### Task inputs

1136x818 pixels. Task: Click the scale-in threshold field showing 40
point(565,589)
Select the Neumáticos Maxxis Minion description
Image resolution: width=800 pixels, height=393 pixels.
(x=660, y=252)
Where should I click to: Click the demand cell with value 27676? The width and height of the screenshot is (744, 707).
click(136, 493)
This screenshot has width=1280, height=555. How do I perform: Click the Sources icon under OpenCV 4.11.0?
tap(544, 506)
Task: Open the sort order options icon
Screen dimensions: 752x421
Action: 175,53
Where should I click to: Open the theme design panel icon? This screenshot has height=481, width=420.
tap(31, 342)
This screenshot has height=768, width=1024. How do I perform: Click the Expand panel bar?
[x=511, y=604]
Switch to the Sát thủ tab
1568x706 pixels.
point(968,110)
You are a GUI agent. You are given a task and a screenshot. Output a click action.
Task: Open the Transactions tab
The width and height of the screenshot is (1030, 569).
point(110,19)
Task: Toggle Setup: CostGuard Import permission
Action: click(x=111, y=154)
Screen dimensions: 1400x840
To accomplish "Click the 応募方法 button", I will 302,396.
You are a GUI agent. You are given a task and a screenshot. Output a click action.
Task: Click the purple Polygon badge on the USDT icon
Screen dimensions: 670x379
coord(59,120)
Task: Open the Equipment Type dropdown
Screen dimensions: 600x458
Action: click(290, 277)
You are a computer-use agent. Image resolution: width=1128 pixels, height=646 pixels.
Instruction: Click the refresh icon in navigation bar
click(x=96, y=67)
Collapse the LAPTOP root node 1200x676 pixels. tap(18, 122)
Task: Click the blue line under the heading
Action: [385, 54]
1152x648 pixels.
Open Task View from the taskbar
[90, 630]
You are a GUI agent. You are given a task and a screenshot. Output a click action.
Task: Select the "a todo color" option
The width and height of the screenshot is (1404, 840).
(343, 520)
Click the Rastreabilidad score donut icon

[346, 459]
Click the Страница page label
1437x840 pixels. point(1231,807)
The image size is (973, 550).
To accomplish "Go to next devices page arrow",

######

**Written task:** Copy all the records above, putting "Screen size" in place of "Screen dimensions" everywhere it appears and leaving everything else unchanged.

**Written solution:**
1136x818 pixels. Task: Click the scale-in threshold field showing 40
point(565,589)
Select the Neumáticos Maxxis Minion description
Image resolution: width=800 pixels, height=393 pixels.
(x=660, y=252)
Where should I click to: Click the demand cell with value 27676? The width and height of the screenshot is (744, 707).
click(136, 493)
This screenshot has width=1280, height=555. How do I perform: Click the Sources icon under OpenCV 4.11.0?
tap(544, 506)
Task: Open the sort order options icon
Screen size: 752x421
Action: 175,53
Where should I click to: Open the theme design panel icon? This screenshot has height=481, width=420.
tap(31, 342)
This screenshot has height=768, width=1024. How do I perform: Click the Expand panel bar?
[x=511, y=604]
Switch to the Sát thủ tab
1568x706 pixels.
point(968,110)
You are a GUI agent. You are given a task and a screenshot. Output a click action.
Task: Open the Transactions tab
The width and height of the screenshot is (1030, 569).
point(110,19)
Task: Toggle Setup: CostGuard Import permission
Action: click(x=111, y=154)
Screen size: 1400x840
To accomplish "Click the 応募方法 button", I will 302,396.
You are a GUI agent. You are given a task and a screenshot. Output a click action.
Task: Click the purple Polygon badge on the USDT icon
Screen size: 670x379
coord(59,120)
Task: Open the Equipment Type dropdown
Screen size: 600x458
Action: click(290, 277)
You are a computer-use agent. Image resolution: width=1128 pixels, height=646 pixels.
Instruction: Click the refresh icon in navigation bar
click(x=96, y=67)
Collapse the LAPTOP root node 1200x676 pixels. tap(18, 122)
Task: Click the blue line under the heading
Action: [385, 54]
1152x648 pixels.
Open Task View from the taskbar
[90, 630]
You are a GUI agent. You are given a task and a screenshot. Output a click action.
Task: Select the "a todo color" option
The width and height of the screenshot is (1404, 840).
(343, 520)
Click the Rastreabilidad score donut icon

[346, 459]
Click the Страница page label
1437x840 pixels. point(1231,807)
The image size is (973, 550).
To accomplish "Go to next devices page arrow",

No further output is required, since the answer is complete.